Concert pour petit orchestre, Opus 34| Written: 1926-27 | Premiered: Paris, May 5, 1927 Walther Straram |
| Length: 12 minutes | Three movements: Allegro Andante Presto |
| Publisher: Durand | Dedication: Walther Straram |
About this Work:|
A masterpiece in miniature, the Concerto for Small Orchestra has
languished undeservedly in the shadow of the vigorous Suite in F, which it immediately followed.
It evokes the spirit of the classical concerto grosso while
employing a voice that is distinctively modern.

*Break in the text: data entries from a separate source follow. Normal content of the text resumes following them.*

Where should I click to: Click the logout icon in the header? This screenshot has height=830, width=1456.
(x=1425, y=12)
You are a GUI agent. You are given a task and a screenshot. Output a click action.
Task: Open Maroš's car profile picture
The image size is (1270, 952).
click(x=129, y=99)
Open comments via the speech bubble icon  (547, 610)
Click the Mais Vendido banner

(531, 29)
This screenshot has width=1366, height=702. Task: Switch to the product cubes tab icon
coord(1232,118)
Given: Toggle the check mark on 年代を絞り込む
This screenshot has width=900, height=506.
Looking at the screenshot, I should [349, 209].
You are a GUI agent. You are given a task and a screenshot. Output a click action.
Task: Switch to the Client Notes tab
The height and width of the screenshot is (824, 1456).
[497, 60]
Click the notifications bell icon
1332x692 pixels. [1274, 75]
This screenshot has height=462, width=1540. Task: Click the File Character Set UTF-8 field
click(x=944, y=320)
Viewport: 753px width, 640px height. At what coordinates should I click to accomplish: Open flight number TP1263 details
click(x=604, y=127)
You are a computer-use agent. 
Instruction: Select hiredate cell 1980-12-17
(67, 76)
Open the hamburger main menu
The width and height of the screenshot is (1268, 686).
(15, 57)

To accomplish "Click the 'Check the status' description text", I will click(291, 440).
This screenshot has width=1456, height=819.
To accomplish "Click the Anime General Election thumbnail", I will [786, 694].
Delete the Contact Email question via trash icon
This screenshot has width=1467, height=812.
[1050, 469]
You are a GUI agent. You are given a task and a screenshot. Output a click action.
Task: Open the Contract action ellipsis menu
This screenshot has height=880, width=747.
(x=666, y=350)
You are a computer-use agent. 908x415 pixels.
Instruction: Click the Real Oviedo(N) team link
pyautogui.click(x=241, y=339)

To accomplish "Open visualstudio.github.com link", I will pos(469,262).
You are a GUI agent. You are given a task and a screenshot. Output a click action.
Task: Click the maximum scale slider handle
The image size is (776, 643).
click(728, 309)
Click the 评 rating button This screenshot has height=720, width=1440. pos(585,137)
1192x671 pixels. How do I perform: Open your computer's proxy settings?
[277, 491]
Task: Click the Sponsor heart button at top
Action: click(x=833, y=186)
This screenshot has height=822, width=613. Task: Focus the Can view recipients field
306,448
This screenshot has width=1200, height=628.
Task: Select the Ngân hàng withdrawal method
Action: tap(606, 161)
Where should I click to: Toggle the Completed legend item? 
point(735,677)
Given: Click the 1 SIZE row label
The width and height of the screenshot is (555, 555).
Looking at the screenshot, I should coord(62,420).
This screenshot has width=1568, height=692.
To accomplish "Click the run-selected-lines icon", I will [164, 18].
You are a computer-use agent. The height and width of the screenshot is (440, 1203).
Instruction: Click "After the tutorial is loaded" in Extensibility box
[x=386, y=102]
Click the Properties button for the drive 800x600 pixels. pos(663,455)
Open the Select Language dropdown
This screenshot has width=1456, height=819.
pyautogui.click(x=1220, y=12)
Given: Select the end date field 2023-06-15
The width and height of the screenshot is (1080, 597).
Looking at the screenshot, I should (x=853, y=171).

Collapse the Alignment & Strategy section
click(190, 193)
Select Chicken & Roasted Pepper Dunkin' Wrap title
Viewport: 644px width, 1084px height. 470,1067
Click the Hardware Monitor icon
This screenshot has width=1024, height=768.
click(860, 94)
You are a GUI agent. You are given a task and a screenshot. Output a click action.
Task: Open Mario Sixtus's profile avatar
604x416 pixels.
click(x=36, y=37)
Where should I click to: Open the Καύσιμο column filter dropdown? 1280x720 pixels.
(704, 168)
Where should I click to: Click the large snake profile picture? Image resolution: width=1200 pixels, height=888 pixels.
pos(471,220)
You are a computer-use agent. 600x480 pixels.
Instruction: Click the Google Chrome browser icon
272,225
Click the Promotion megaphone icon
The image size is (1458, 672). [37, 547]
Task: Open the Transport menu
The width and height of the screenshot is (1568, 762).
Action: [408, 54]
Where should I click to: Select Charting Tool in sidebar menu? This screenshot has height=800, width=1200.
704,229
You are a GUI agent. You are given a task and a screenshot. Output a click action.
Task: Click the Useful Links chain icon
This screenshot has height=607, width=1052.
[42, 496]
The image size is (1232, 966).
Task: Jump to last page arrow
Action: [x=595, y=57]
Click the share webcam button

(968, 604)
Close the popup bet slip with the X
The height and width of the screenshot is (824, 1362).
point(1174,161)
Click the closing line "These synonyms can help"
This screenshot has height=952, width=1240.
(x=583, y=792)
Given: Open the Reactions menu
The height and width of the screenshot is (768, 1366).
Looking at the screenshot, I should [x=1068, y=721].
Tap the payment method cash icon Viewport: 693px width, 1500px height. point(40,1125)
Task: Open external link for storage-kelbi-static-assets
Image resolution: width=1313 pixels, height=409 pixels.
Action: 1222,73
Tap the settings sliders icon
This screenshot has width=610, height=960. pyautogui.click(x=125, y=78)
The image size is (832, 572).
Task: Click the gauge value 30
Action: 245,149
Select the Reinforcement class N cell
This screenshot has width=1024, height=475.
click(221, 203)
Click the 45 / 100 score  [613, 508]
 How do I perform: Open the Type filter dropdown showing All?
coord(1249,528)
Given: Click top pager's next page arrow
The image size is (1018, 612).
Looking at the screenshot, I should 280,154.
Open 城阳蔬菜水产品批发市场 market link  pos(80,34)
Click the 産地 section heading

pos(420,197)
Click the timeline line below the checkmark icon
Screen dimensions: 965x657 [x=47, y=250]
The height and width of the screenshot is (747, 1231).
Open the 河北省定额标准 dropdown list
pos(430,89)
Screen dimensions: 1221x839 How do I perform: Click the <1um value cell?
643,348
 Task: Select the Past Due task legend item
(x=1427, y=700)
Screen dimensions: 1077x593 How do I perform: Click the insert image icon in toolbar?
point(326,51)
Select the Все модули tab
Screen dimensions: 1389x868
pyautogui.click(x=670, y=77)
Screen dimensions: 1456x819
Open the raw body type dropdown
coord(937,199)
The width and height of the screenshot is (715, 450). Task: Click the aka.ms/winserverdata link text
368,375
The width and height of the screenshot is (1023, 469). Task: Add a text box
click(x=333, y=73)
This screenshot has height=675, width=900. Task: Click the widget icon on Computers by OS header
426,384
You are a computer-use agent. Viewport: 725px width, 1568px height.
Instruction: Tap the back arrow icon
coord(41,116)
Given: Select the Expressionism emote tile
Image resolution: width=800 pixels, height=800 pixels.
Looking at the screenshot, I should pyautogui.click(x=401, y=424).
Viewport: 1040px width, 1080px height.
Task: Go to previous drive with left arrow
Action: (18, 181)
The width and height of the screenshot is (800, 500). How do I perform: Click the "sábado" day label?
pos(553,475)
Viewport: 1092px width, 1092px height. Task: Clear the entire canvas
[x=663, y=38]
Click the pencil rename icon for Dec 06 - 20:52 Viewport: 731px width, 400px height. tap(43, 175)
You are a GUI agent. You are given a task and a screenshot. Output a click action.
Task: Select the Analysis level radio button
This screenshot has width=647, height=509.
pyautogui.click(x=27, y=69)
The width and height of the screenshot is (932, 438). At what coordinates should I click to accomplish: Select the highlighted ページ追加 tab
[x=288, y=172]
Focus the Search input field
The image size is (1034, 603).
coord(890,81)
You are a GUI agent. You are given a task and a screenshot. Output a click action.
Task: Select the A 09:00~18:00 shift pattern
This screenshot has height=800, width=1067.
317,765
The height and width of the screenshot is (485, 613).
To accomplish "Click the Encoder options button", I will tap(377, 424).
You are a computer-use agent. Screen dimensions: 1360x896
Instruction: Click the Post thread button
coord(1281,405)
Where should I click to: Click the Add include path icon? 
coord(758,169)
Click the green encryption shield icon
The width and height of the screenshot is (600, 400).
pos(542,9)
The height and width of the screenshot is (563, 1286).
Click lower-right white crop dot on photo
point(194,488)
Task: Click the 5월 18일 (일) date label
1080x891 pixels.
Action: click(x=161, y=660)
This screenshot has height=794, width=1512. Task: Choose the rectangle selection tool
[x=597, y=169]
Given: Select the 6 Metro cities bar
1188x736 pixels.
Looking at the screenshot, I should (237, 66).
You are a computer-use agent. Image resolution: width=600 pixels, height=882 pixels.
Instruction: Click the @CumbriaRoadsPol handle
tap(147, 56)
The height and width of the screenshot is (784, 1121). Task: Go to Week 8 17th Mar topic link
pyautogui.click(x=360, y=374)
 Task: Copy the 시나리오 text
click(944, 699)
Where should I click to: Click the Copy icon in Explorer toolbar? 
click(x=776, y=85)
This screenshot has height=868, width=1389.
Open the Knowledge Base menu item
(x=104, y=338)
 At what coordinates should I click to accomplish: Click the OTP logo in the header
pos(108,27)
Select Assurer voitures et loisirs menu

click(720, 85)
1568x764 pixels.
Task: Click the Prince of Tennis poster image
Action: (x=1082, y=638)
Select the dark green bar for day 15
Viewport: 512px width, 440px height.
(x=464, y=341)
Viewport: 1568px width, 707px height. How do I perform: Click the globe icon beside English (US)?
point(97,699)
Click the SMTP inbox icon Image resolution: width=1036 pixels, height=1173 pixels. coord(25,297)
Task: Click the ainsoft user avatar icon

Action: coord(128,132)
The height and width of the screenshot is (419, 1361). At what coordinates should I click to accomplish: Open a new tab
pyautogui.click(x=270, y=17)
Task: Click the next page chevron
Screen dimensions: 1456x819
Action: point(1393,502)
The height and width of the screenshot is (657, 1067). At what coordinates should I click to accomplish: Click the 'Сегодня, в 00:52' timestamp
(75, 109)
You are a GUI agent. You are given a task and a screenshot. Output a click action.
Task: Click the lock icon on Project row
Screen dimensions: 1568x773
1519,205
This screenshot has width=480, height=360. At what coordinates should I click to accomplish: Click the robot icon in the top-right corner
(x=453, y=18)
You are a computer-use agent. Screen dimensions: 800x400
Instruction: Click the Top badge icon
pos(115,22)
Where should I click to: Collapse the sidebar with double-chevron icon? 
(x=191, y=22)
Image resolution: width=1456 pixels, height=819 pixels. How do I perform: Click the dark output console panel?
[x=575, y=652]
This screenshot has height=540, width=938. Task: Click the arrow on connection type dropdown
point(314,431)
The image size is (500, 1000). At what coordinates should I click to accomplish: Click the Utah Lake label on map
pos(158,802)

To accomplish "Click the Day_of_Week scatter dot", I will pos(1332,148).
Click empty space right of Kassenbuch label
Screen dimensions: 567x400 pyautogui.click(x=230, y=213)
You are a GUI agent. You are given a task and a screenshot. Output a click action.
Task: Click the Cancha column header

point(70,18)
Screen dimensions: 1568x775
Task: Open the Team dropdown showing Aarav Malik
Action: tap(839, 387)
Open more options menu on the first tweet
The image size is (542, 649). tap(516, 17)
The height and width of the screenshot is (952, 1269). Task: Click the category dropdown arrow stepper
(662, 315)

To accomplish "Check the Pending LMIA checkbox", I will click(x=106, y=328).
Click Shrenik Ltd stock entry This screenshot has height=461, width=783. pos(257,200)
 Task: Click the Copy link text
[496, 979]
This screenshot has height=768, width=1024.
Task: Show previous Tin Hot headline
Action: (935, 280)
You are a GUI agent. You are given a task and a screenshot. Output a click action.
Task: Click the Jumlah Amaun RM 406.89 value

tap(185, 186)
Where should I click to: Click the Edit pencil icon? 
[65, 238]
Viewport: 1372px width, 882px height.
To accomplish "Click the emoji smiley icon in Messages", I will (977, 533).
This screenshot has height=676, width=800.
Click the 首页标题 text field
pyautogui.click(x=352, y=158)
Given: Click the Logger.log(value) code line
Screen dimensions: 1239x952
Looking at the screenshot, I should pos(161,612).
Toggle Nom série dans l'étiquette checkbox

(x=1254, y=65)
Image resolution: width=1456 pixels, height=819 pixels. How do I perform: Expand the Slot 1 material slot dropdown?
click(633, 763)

As in so many of the pieces from Roussel's maturity, this is "pure" (or unprogrammatic) music in three movements: fast, slow, fast. It is also typical that the longest and most emotionally powerful section is the central slow movement, which is sandwiched between vigorous, foot-stomping music evoking the reveling Flemish peasants of a Breugel painting but celebrating, in the Allegro first movement, under vaguely ominous skies. The Andante features a contemplative, highly charged interplay of solo instruments; it epitomizes the best of Roussel's art. When the foot-stomping rhythms return in the Presto, all the clouds have lifted, and high spirits prevail. If you aren't familiar with the Concerto for Small Orchestra, I highly recommend it. In fact, along with the Second Symphony and the Pour une fete de Printemps I might just rate this the best of the "forgotten" music of Roussel. |
How does it sound?| The middle movement of the Concert pour petit orchestre is slow, quiet, and tense characteristic, in other words, of many of Roussel's best slow movements. Here is an otherworldly "conversation" between flute and oboe (108K WAV file) in this movement. This beautiful passage illustrates a fairly common aspect of Roussel's slow movements; namely, the use of relatively static sound patterns with little forward thrust, which nonetheless manage to build tension and importance in a manner that presages later composers such as Gorecki and Part. In this selection, when the oboe finaly advances it tune, the tension has built so high that the relief is almost overwhelming. |
Other opinions:|
In writing this concerto, Roussel, the neo-classicist, was
reverting to the Baroque structure of the concerto grosso, in which
a group or groups of solo instruments are set off against, or
combined with, the rest of the orchestra. But the materials
Roussel used are of the twentieth century. [David Ewen]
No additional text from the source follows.